Screenshot grounding data
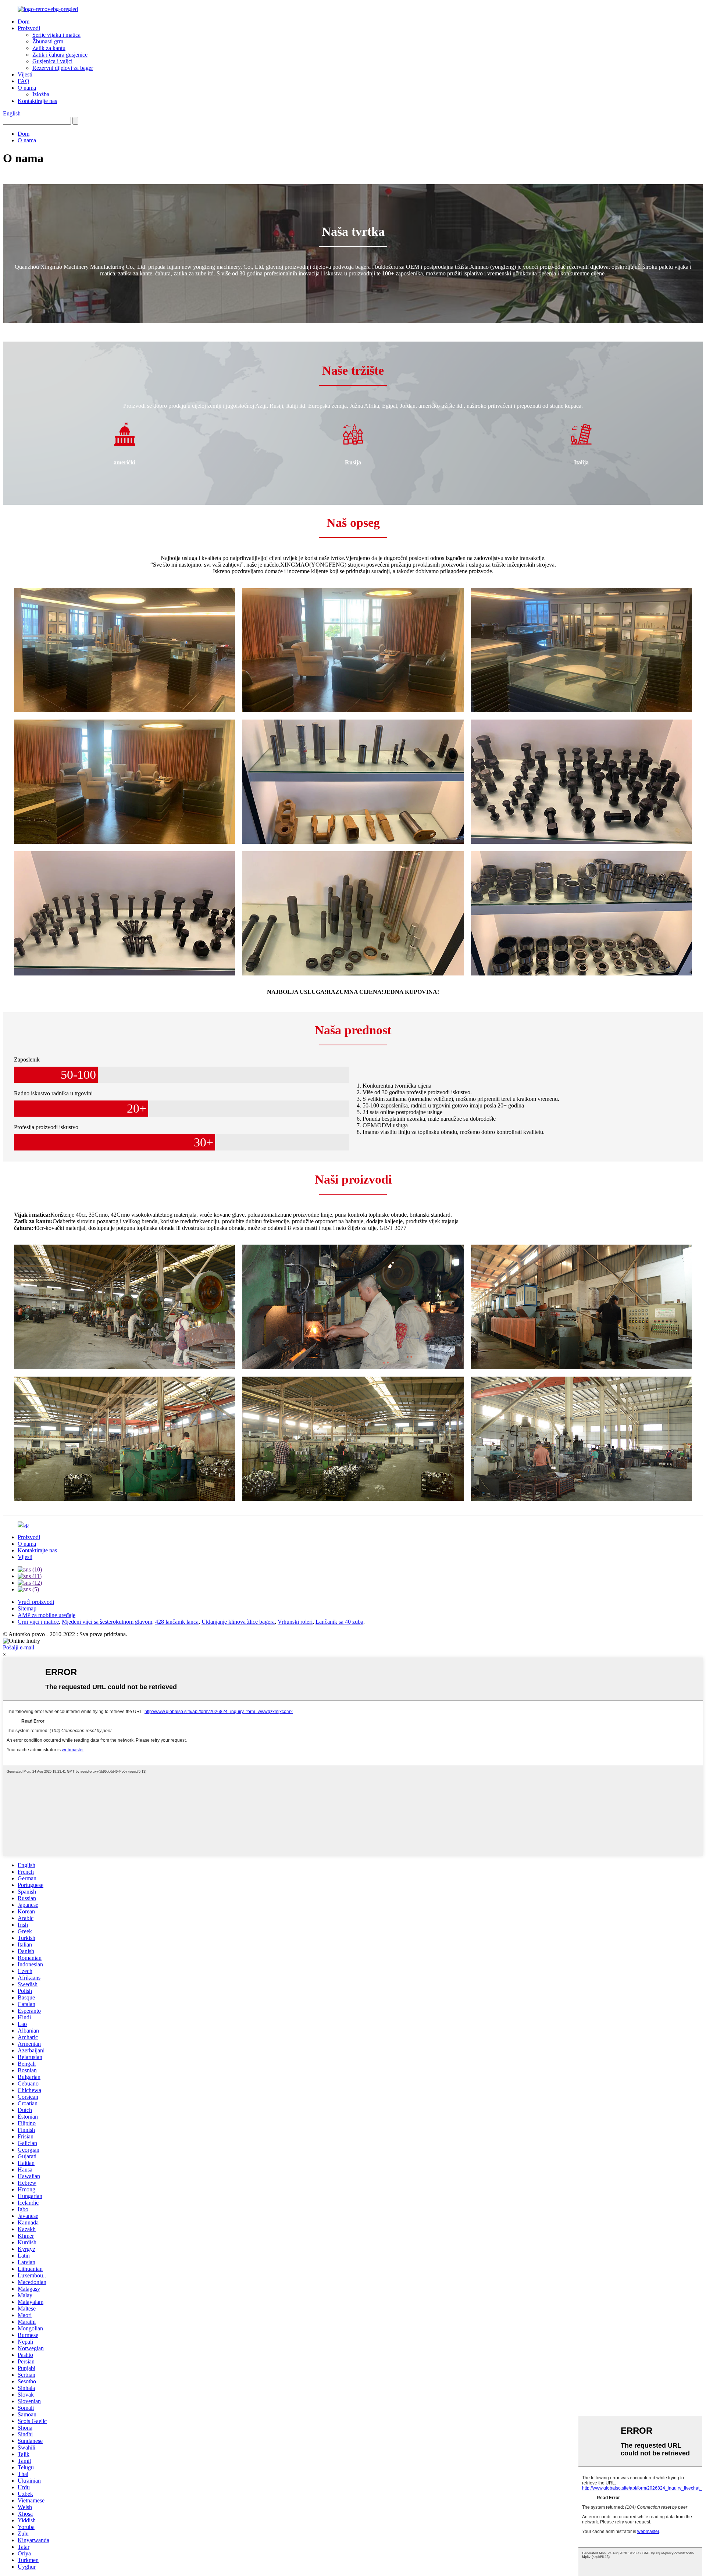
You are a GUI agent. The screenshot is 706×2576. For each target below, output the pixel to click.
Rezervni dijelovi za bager (62, 68)
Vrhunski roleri (295, 1622)
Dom (23, 21)
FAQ (23, 81)
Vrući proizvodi (36, 1602)
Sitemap (27, 1608)
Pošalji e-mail (18, 1647)
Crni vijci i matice (38, 1622)
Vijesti (25, 74)
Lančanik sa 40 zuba (339, 1622)
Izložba (40, 94)
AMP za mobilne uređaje (46, 1615)
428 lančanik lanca (177, 1622)
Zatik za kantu (48, 48)
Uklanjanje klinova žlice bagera (238, 1622)
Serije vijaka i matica (56, 35)
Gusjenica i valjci (52, 61)
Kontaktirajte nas (37, 101)
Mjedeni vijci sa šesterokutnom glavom (107, 1622)
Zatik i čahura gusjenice (60, 54)
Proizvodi (29, 28)
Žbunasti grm (47, 41)
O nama (27, 88)
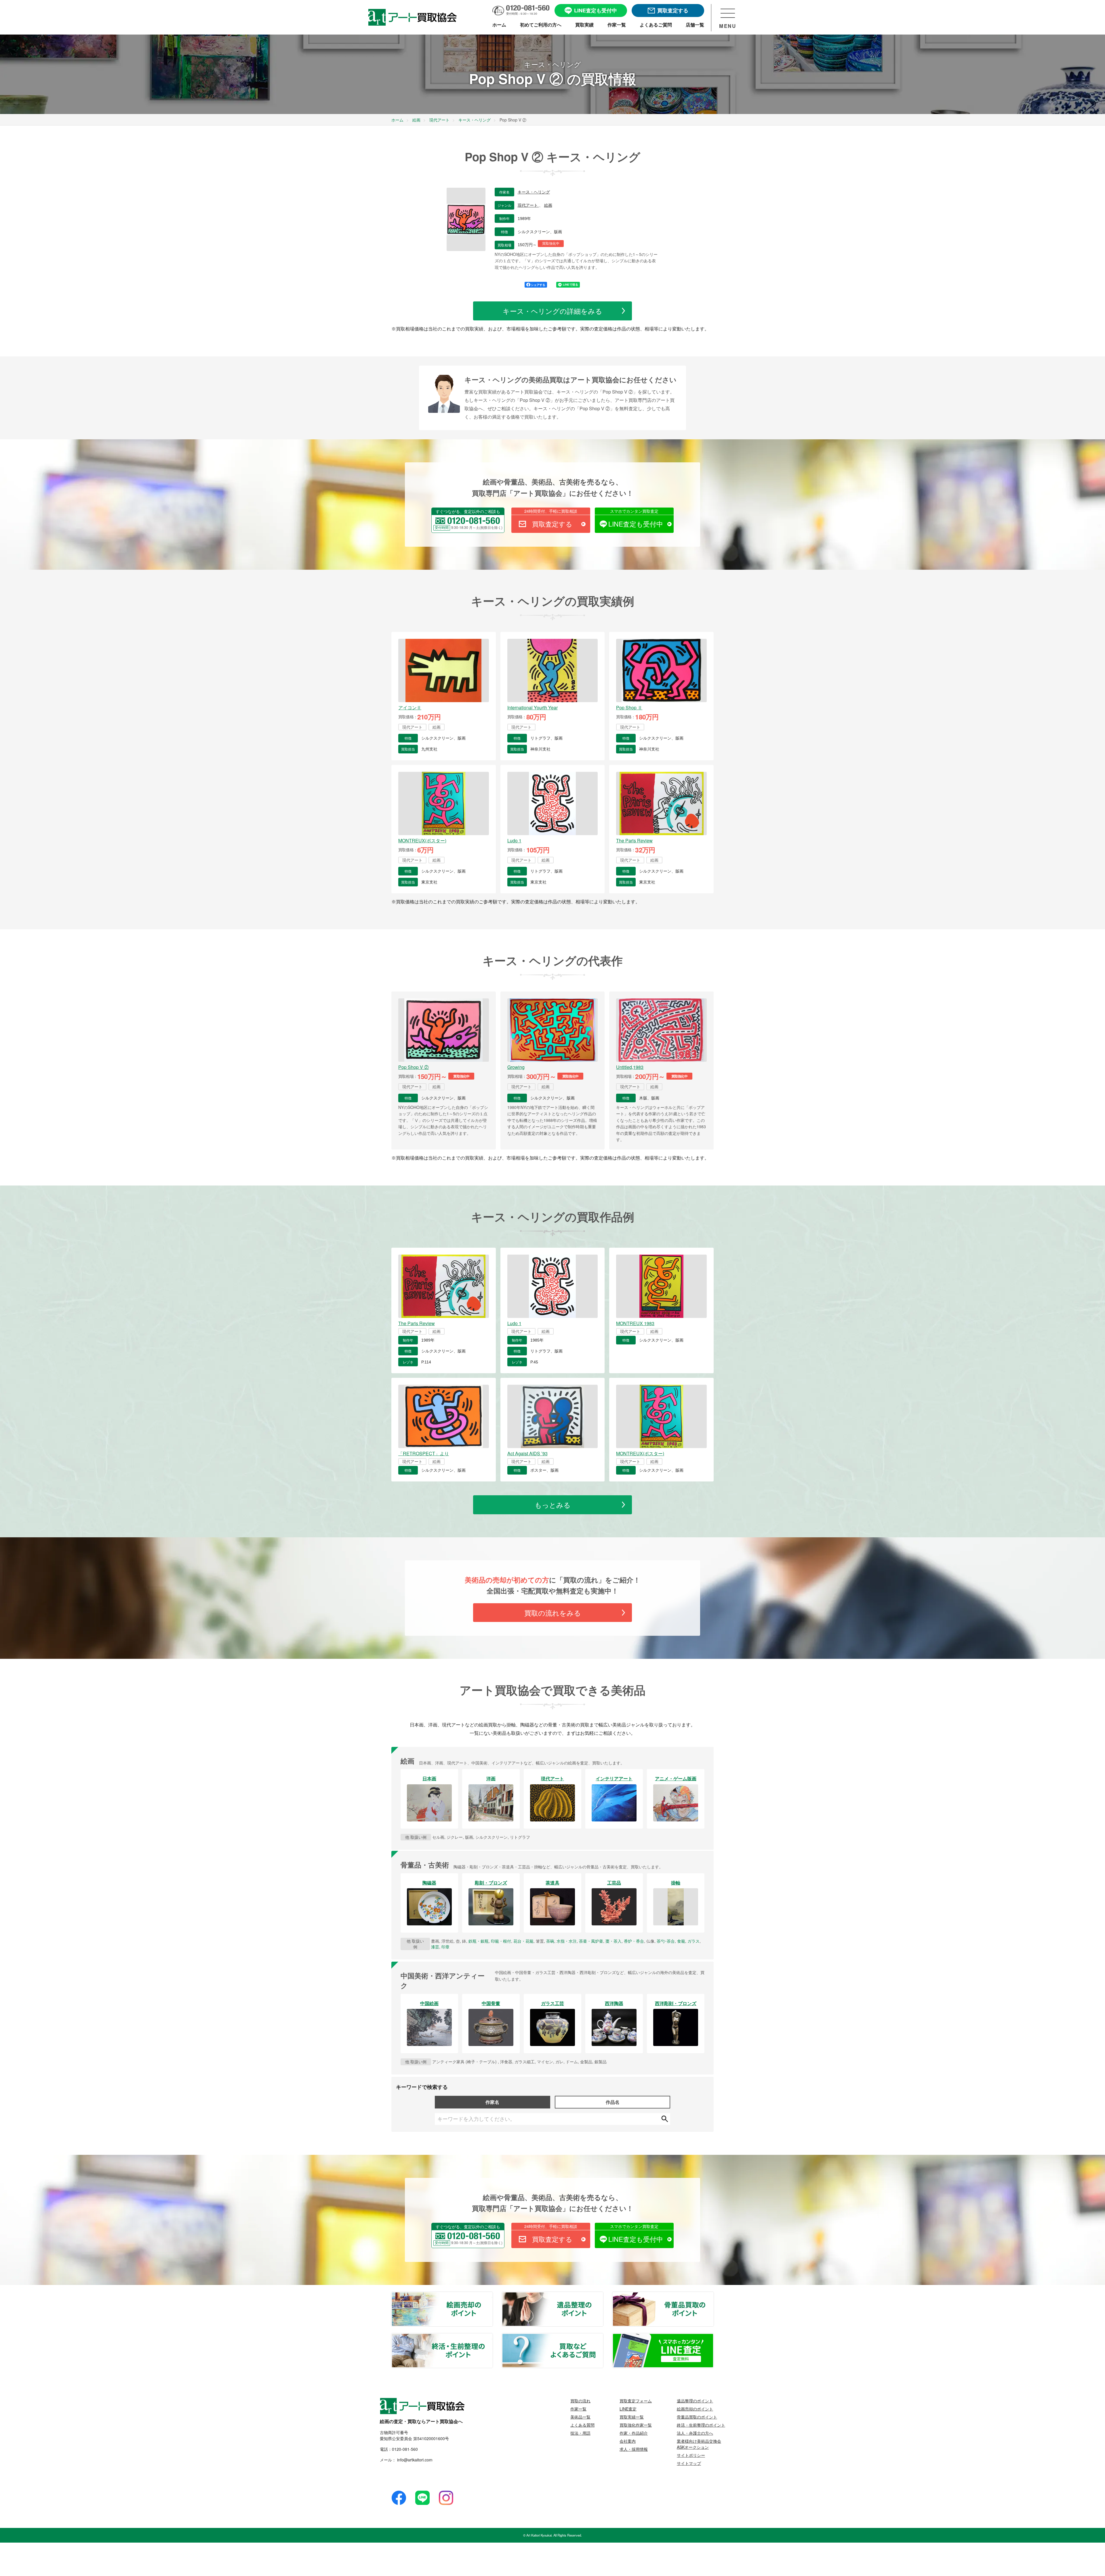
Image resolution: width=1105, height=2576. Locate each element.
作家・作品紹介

Assigned task: Starting at the line that contains "Uklanjanje klinova žlice bagera (238, 1622)", retype each line through the end of the data exactly, and leave out every picture.

Response below:
Uklanjanje klinova žlice bagera (238, 1622)
Serije vijaka i matica (56, 35)
Gusjenica i valjci (52, 61)
Kontaktirajte nas (37, 101)
Mjedeni vijci sa šesterokutnom glavom (107, 1622)
Zatik i čahura gusjenice (60, 54)
Proizvodi (29, 28)
Žbunasti grm (47, 41)
O nama (27, 88)
Image resolution: width=1105, height=2576. Locate each element.
作家・作品紹介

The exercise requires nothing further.